At the time of Wilson and Robinson's research, the NEAF was still in existence and it is not clear whether they were the precursor of the Aboriginal Student Accommodation Service or whether that organisation might have had its roots in the other key agency identified in the survey, the Aboriginal Citizens Trust of Western Australia. The Aboriginal Citizens Trust had Indigenous and European individual and organisational members. In 1970, they had sought funding from the Commonwealth Office of Aboriginal Affairs to build an Educational Hostel. At the time of the survey in 1971, funds had been secured pending Ministerial approval and some amendments to the initial proposal.

As we have seen, a number of church groups had been involved in hostel management almost from the start, mostly because this decreased the cost to the DNW. Wilson and Robinson noted in 1971 that the DNW expected even paying a boarding subsidy of up to £5 per week per resident would still be less than the 'average inmate cost' of the hostel, but this didn't take account of departmental administrative costs involved in managing external operators and the actual cost of operations was not evaluated in terms of the social cost to residents (that is, their 'adjustment' and 'success').

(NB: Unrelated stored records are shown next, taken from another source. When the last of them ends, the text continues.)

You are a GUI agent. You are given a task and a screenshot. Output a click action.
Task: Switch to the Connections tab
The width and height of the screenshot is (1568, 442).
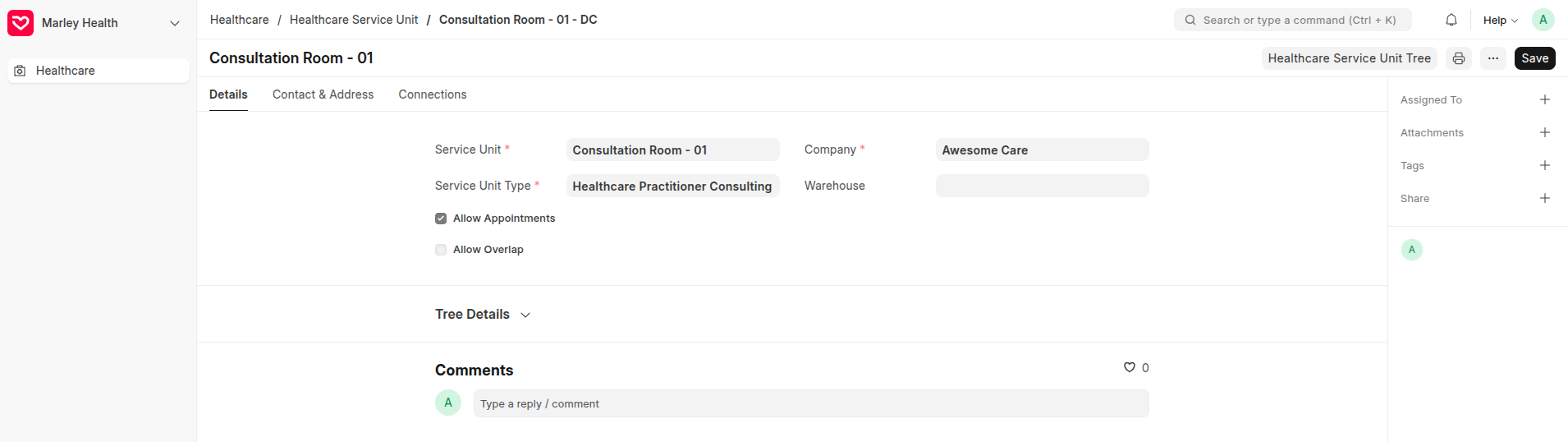pyautogui.click(x=433, y=94)
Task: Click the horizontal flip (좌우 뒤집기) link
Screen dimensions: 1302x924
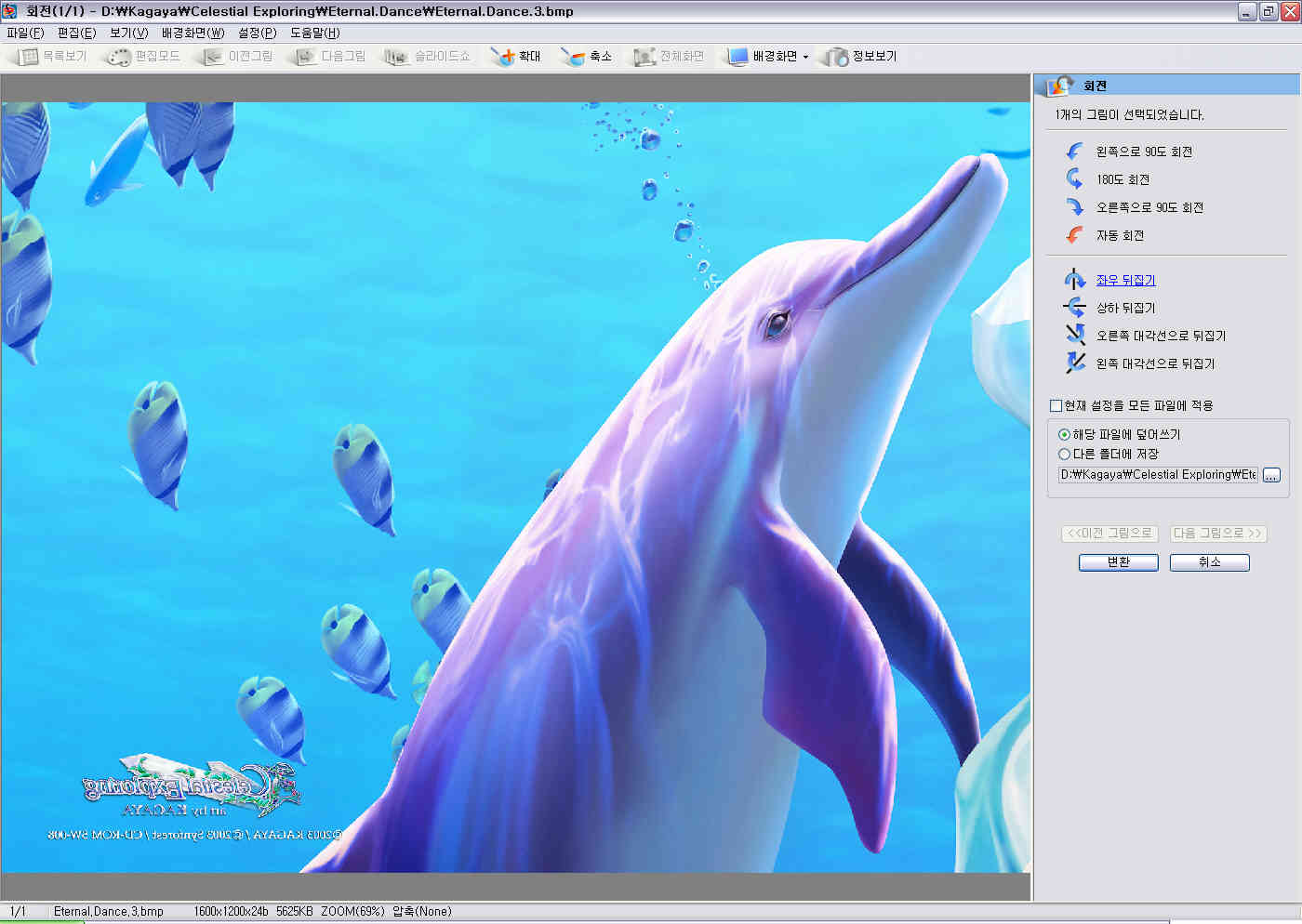Action: (1125, 280)
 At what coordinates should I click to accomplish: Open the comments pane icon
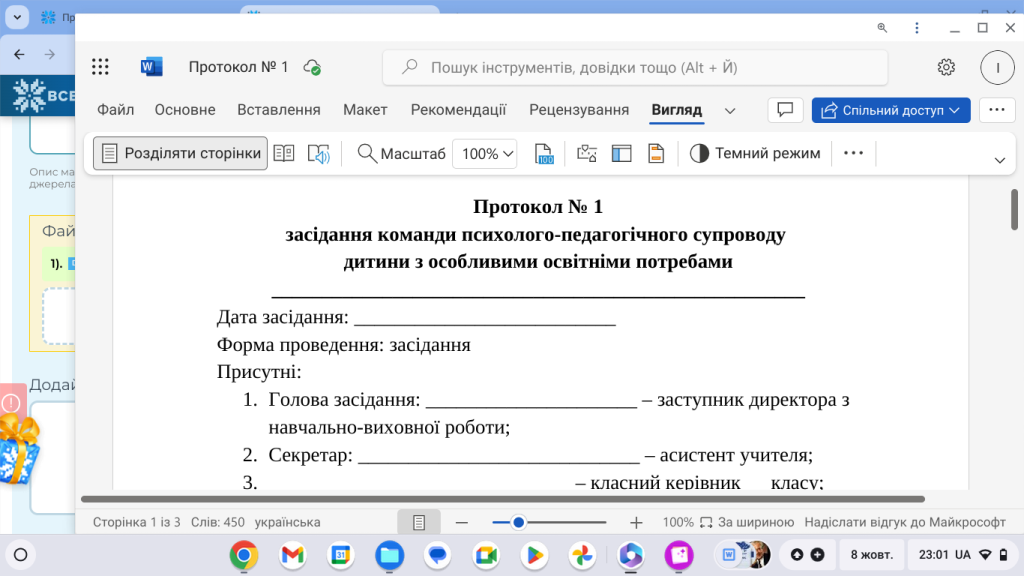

From October 1969, hostels that were not managed by the DNW (even if they were Departmentally-owned) were not proclaimed as Native Institutions. As reported by Wilson and Robinson, this was so that 'the Department retains control of admissions'. The Department owned and equipped the hostels because it was seen to be cheaper to let other controlling authorities administer them. This avoided 'conflict with Treasury over an increased payroll'; it also saved the Department the 'headache of appointing houseparents' and, it was suggested, having 'people from church organisations manage hostels adds something good, which could not be expected of Government employees working on a shift basis' (though Wilson and Robinson noted that the DNW hostels outside the metropolitan area were staffed by Government employees and, at the time of writing in 1971 the Edwards Business College was administering Bedford Park Hostel without a church orientation). On the other side of the ledger, though, the Department did have to trade off some control in operations.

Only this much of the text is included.